WHAT TO DO
Can you repeat, word for word, the part of the data below that opens with the line containing "870x458 pixels." and closes with the line containing "[x=618, y=315]", including both of those lines but leaving out the pictures?

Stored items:
----

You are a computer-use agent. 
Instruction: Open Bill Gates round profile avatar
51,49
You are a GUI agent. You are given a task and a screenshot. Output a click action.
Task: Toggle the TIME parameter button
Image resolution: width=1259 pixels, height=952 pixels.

----

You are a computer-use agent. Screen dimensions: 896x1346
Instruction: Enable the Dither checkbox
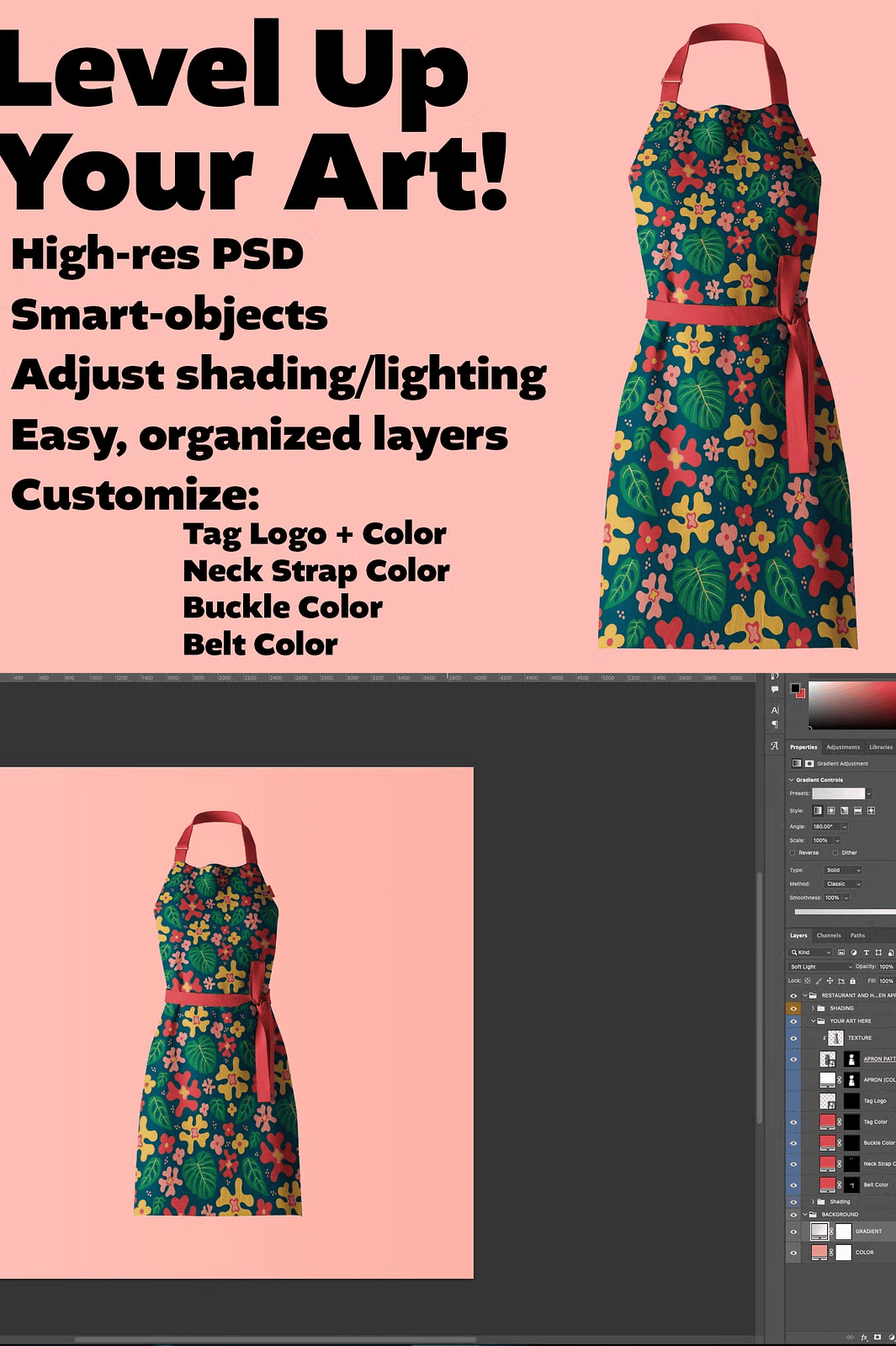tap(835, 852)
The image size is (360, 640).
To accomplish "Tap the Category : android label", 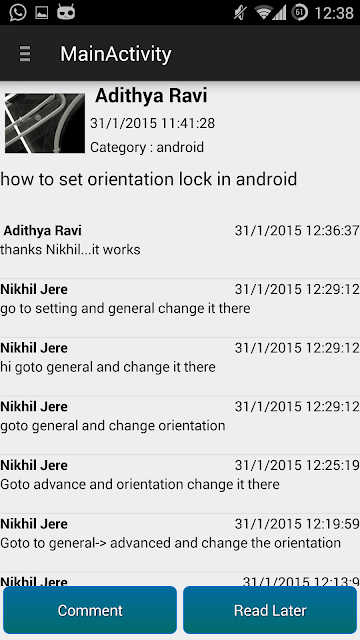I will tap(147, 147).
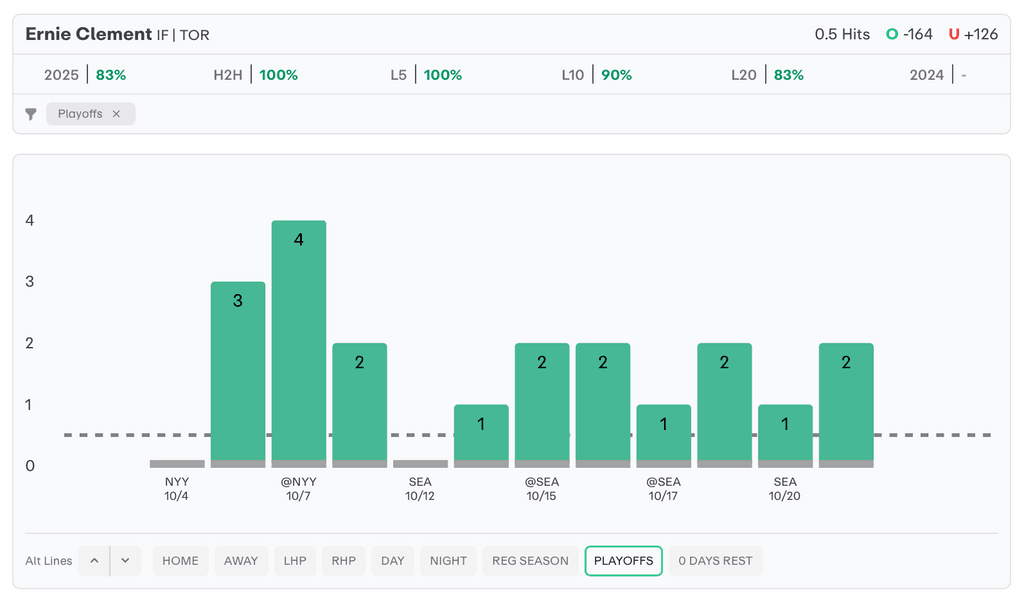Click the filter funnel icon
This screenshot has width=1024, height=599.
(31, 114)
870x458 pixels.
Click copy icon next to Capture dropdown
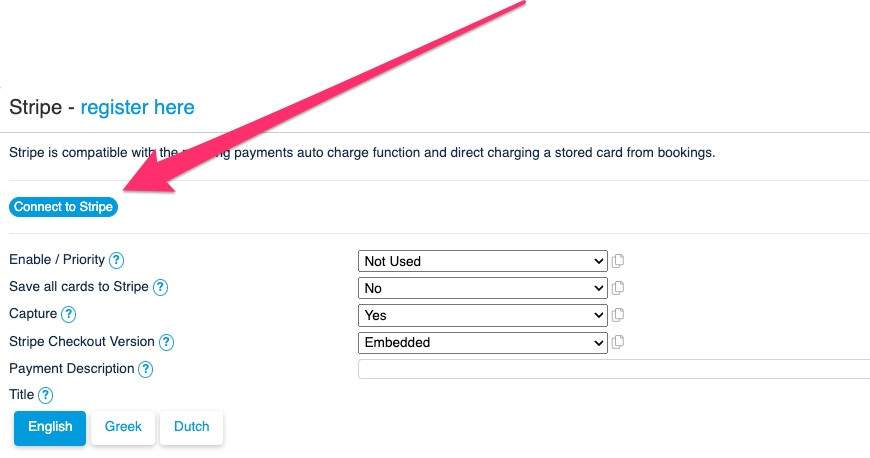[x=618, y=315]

----

ANSWER TO THE EXERCISE
870x458 pixels.
Click copy icon next to Capture dropdown
[x=618, y=315]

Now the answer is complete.